In this article, I’m going to explain a classic drumming technique: why do drummers cross their arms?
In a nutshell, it’s traditionally done to allow their dominant hand to strike the hi-hat more effectively.
But that’s not the whole story.
I’ll also discuss newer techniques that offer alternative ways for drummers to play without crossing their arms, showcasing the evolution of drumming styles.
Why do drummers cross their arms?
The cross-armed drumming technique, a result of traditional hi-hat placement in drumming, evolved for practical reasons, especially for right-handed players.
This setup wasn’t dictated by any one individual but evolved over time for practical reasons.
As the majority of drummers were right-handed, the hi-hat was placed on the left side of the drum set.
This placement allowed the right hand, which is typically the dominant and more dexterous hand for right-handed individuals, to play the hi-hat, while the left hand played the snare drum in the center.
Alternatives to Cross-Arm Playing Style
In drumming, alternatives to the traditional cross-arm style, like the open-handed drumming method and remote hi-hat stand usage, cater to a broader range of drummers.
- Open-Handed Technique: Ideal for left-handed and ambidextrous players, this method involves repositioning the ride cymbal to the left.
- Remote Hi-Hat Stand: This setup offers flexibility, allowing drummers to place the hi-hat in a more convenient location, suitable for any dominant hand.
1. The Open-Handed Method
Simon Philips, a pioneer in this approach, explains, “I lowered the hi-hat and the tom… and learned to play left-handed.”
This method enables a more natural movement, especially for left-handed drummers, enhancing comfort and fluidity in playing.

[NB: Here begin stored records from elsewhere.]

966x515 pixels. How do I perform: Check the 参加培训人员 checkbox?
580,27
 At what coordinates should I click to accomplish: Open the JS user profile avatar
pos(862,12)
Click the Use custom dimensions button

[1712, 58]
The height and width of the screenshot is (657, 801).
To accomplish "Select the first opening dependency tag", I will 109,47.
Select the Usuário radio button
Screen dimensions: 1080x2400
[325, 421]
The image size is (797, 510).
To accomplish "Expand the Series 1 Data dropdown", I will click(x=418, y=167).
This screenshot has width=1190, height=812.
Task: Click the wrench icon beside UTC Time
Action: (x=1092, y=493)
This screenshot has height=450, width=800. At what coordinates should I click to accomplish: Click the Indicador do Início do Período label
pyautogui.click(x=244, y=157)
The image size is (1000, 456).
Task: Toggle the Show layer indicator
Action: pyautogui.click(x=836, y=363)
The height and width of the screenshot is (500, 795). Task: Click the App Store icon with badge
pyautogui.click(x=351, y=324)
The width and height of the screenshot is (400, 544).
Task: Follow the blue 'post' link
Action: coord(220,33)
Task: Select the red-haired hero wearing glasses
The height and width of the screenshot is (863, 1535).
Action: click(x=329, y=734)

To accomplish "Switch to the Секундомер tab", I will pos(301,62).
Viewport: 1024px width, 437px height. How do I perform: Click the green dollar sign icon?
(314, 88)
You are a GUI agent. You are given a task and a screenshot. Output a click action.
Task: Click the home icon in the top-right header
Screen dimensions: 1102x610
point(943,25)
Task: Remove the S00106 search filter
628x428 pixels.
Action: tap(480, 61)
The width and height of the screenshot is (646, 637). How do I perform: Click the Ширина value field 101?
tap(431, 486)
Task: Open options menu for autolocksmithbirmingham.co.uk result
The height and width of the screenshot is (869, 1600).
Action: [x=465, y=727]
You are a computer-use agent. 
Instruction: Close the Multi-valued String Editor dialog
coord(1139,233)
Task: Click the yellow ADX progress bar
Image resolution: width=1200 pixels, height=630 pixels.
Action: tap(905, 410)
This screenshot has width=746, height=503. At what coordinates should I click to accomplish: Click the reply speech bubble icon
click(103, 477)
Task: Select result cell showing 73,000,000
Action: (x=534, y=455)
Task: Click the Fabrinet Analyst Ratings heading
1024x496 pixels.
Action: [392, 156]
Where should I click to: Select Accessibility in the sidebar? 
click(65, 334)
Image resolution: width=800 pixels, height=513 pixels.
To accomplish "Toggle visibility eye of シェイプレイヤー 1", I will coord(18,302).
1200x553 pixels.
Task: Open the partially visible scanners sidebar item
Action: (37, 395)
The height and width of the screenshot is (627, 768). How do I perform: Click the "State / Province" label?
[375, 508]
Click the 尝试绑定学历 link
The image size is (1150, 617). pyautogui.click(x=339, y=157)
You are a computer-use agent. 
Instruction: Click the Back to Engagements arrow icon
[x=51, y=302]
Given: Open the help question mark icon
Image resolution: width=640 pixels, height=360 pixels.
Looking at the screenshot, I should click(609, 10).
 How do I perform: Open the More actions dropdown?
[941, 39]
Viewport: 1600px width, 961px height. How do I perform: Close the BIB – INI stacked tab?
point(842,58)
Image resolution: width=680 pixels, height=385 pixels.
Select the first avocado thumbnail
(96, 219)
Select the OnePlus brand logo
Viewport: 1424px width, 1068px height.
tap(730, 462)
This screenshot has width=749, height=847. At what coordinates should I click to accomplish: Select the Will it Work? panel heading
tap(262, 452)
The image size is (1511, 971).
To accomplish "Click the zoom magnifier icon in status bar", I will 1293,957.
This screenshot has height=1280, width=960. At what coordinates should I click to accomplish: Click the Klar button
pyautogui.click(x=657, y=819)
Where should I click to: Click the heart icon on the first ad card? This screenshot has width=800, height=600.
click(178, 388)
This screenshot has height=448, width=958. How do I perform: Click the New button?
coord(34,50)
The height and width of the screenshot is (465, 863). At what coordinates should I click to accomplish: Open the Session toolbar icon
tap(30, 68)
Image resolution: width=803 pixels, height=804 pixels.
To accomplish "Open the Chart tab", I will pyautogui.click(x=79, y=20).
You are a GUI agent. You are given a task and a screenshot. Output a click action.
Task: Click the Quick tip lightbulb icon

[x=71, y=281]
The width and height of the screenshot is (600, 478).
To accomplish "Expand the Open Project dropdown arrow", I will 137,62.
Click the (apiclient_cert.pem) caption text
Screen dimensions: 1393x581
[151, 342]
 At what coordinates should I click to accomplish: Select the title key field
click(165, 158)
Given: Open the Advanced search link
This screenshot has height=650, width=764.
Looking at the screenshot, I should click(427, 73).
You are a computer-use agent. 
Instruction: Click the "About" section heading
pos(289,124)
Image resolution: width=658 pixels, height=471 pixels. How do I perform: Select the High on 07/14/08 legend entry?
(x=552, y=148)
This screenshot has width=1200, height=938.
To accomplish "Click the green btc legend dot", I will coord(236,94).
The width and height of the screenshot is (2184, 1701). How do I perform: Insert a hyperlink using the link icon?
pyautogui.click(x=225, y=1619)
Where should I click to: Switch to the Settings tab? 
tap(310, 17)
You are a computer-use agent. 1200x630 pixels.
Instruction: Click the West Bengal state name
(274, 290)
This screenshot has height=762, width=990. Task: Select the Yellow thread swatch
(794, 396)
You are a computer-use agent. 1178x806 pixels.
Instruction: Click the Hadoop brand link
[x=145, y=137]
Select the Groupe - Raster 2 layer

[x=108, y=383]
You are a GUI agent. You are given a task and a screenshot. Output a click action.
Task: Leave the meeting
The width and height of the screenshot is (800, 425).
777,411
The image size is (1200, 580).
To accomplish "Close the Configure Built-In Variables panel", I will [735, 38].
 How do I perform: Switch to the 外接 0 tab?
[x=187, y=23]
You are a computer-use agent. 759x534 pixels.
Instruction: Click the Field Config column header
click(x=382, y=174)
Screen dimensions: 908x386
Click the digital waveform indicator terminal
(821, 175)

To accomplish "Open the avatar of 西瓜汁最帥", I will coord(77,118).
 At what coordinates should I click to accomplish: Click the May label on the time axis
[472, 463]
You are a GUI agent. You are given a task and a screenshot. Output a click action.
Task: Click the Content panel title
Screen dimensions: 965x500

Why the Open-Handed Technique Works?
It removes the awkward cross-arm motion and aligns with the drummer’s dominant hand, leading to more ergonomic playing.
2. The Remote Hi-Hat Stand
The remote hi-hat stand offers high flexibility in drum kit setup, allowing drummers to place the hi-hat in the most ergonomic position.
Benefits of the Remote Hi-Hat Stand?
It provides unparalleled adaptability and ease, catering to the unique preferences and styles of each drummer.
Both the open-handed technique and the remote hi-hat stand represent significant strides toward inclusivity and customization in drumming.
They address the needs of diverse drummers, offering practical and comfortable alternatives to the conventional cross-arm playing style.
The Pros and Cons of Three Drumming Techniques
1. Traditional Cross-Arm Style
- Familiarity: Most drum kits are set up for right-handed play, making this style the standard in the drumming world.
- Ease of Learning: Beginners often find it easier to start with this method due to its prevalence in teaching and learning resources.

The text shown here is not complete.